Soal A:
Tuliskan kembali dengan persis bagian dari tulisan tentang keadaan negara di bawah ini, mulai dari "Pertanian tidak stabil, gagal" sampai dengan "ke luar negeri.".
Soal B:
Jawab dengan singkat berdasarkan tulisan tentang keadaan negara di bawah ini.
(i) Menurut tulisan itu, negara ini hanya perlu menjadi apa?
(ii) Sejak kapan pembagian beras murah lewat program raskin berhenti?
(iii) Berapa UMK buruh di Jakarta yang disebut dalam tulisan itu?
Soal C:
Teruskan tulisan tentang keadaan negara di bawah ini, mulai dari kalimat sesudah kalimat terakhirnya.

Teks Bacaan:
-=-=-

Negara ini tidak perlu menjadi kaya. Tidak perlu menjadi makmur. Sebab simpulan kaya dan makmur kerap diambil dari lingkar dalam ibukota dan apa yang terlihat di televisi. Kita melihat deretan iklan properti dengan harga milyaran ditawarkan secara kredit ratusan juta seolah punya rumah semewah itu sama nilainya seperti kreditan panci. Sebab pemandangan ini diperlihatkan setiap hari, maka diam diam kita mengamini bahwa negara ini dalam keadaan baik baik saja.
Negara ini hanya perlu menjadi stabil. Tanpa kesenjangan strata sosial yang terlampau melambung. Stabil dalam pemerataan pendidikan, perputaran subsidi, dan bantuan bantuan pemerintah. Masih ingat program raskin? pembagian beras dengan harga murah ini sudah berhenti sejak tahun lalu. Kenapa bangsa yang dulunya swasembada beras ini sampai harus disubsidi beras impor dengan label denotatif berupa beras miskin?
Pertanian tidak stabil, gagal panen musim kering sementara solusi irigrasi yang memadai tak kunjung keluar dari dinas pertanian dan peternakan. Ditambah penduduk desa sudah ogah jadi petani, padi mereka tidak dihargai setimpal di tangan tengkulak untuk alasan biaya transportasi ke kota melambung tinggi. Urusan beras berkelindan dengan BBM. Mending jadi buruh di Jakarta dengan UMK 1,2 juta atau royo royo jadi TKI ke luar negeri.

-=-=-

Daftar Catatan:
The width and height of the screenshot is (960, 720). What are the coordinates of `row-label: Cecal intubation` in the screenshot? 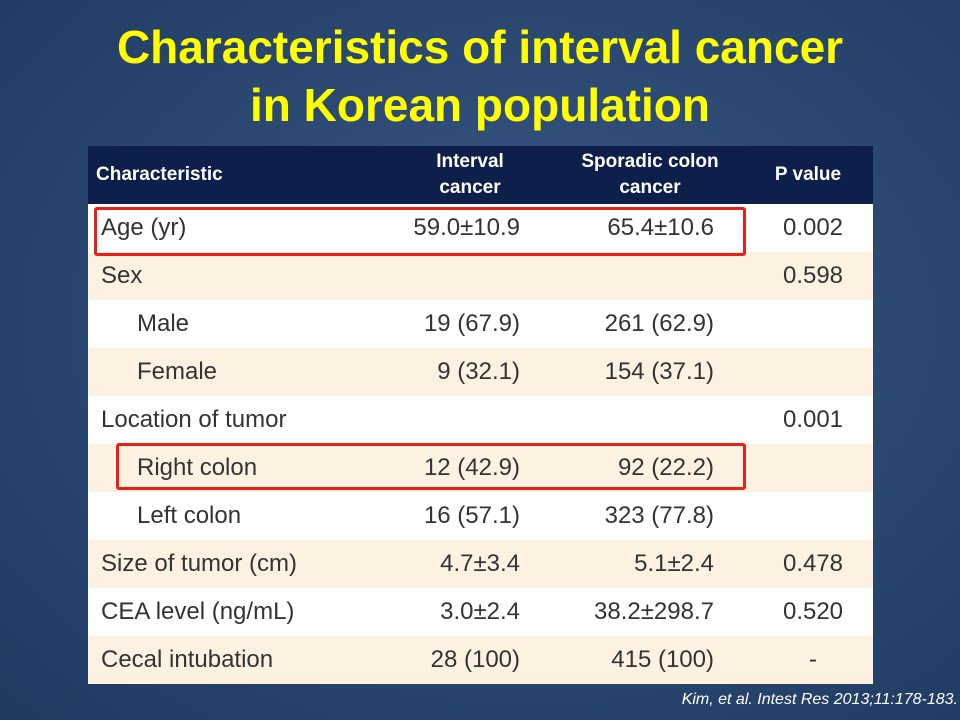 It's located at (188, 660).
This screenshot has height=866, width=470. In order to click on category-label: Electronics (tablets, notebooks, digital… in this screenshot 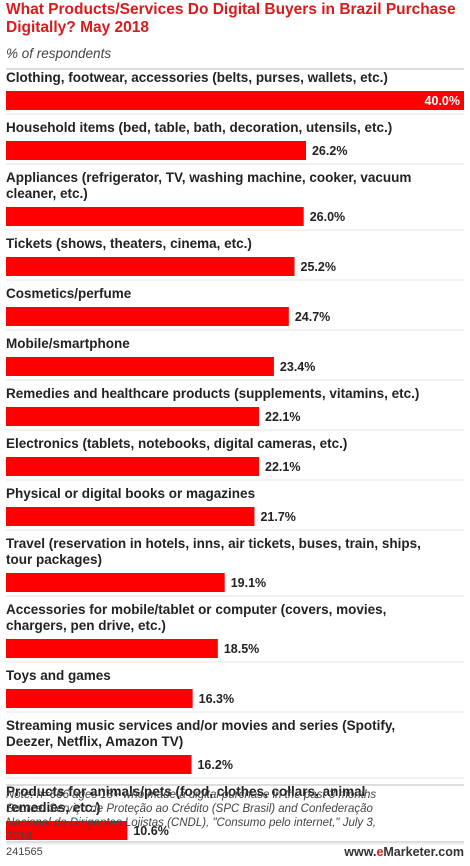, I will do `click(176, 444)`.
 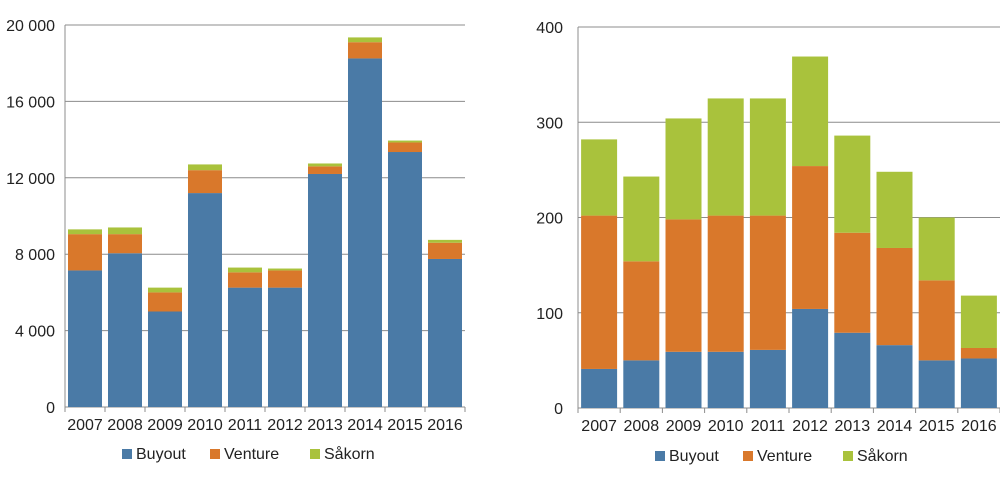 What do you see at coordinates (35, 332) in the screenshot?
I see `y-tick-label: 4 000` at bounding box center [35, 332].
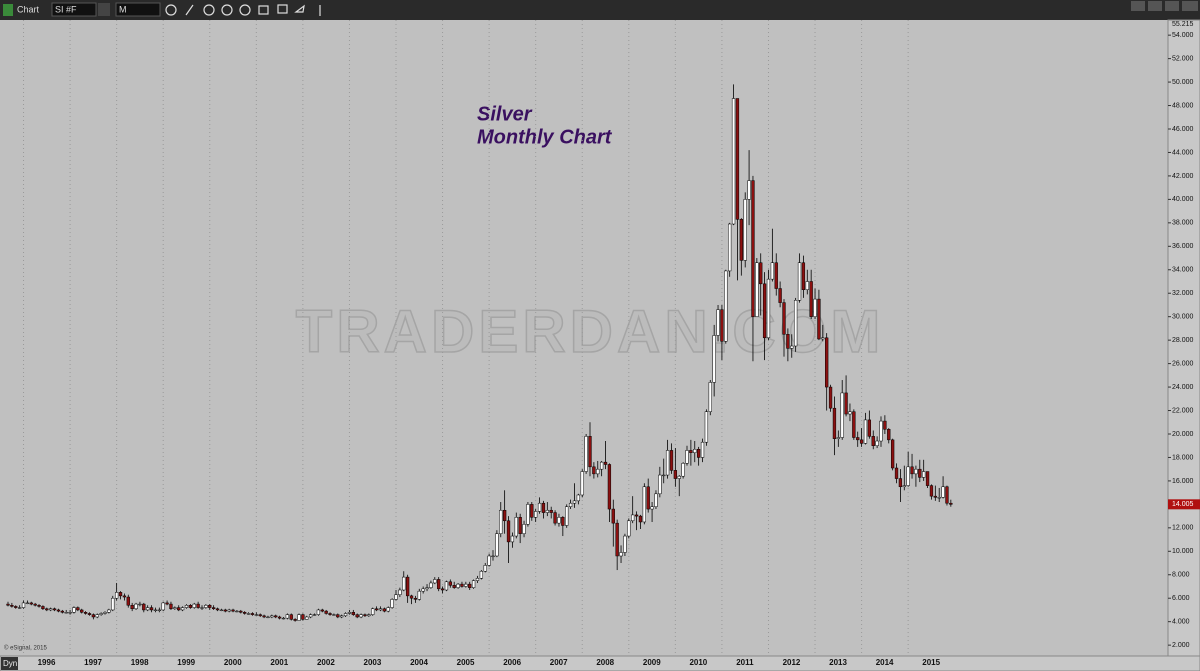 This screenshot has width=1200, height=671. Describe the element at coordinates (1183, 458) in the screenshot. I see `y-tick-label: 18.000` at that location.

-=-=-

Jawaban Soal A:
Pertanian tidak stabil, gagal panen musim kering sementara solusi irigrasi yang memadai tak kunjung keluar dari dinas pertanian dan peternakan. Ditambah penduduk desa sudah ogah jadi petani, padi mereka tidak dihargai setimpal di tangan tengkulak untuk alasan biaya transportasi ke kota melambung tinggi. Urusan beras berkelindan dengan BBM. Mending jadi buruh di Jakarta dengan UMK 1,2 juta atau royo royo jadi TKI ke luar negeri.

Jawaban Soal B:
(i) Stabil.
(ii) Sejak tahun lalu.
(iii) 1,2 juta.

Jawaban Soal C:
Atau ini, Bantuan Langsung Tunai. Pemberian uang tunai ke rakyat miskin ini digelar dalam rangka mengatasi kenaikan bahan makanan. Sejak 2010 program ini dihentikan padahal kemarin saya main ke pasar harga ayam negeri tembus 35 ribu perkilogram. Lalu apa yang bisa diharapkan dari program pemerentah lain seperti Jamkesda dan Jamkesmas?
Sistem kerja Jaminan Kesehatan Masyarakat ini seperti kita ngutang dengan RSUD. Tapi nantinya akan dibayar pemerentah melalui Askes. Mari kita lihat sampai kapan program seperti ini bertahan dengan hutang rumah sakit yang kian membengkak sebagai akumulasi dari Jamkesmas. Untuk Jamkesda dan Kartu Jakarta Sehat, pembayaran klaim rumah sakit dibebankan pada APBD daerah masing masing. Walau ujung ujungnya dari duit APBN juga.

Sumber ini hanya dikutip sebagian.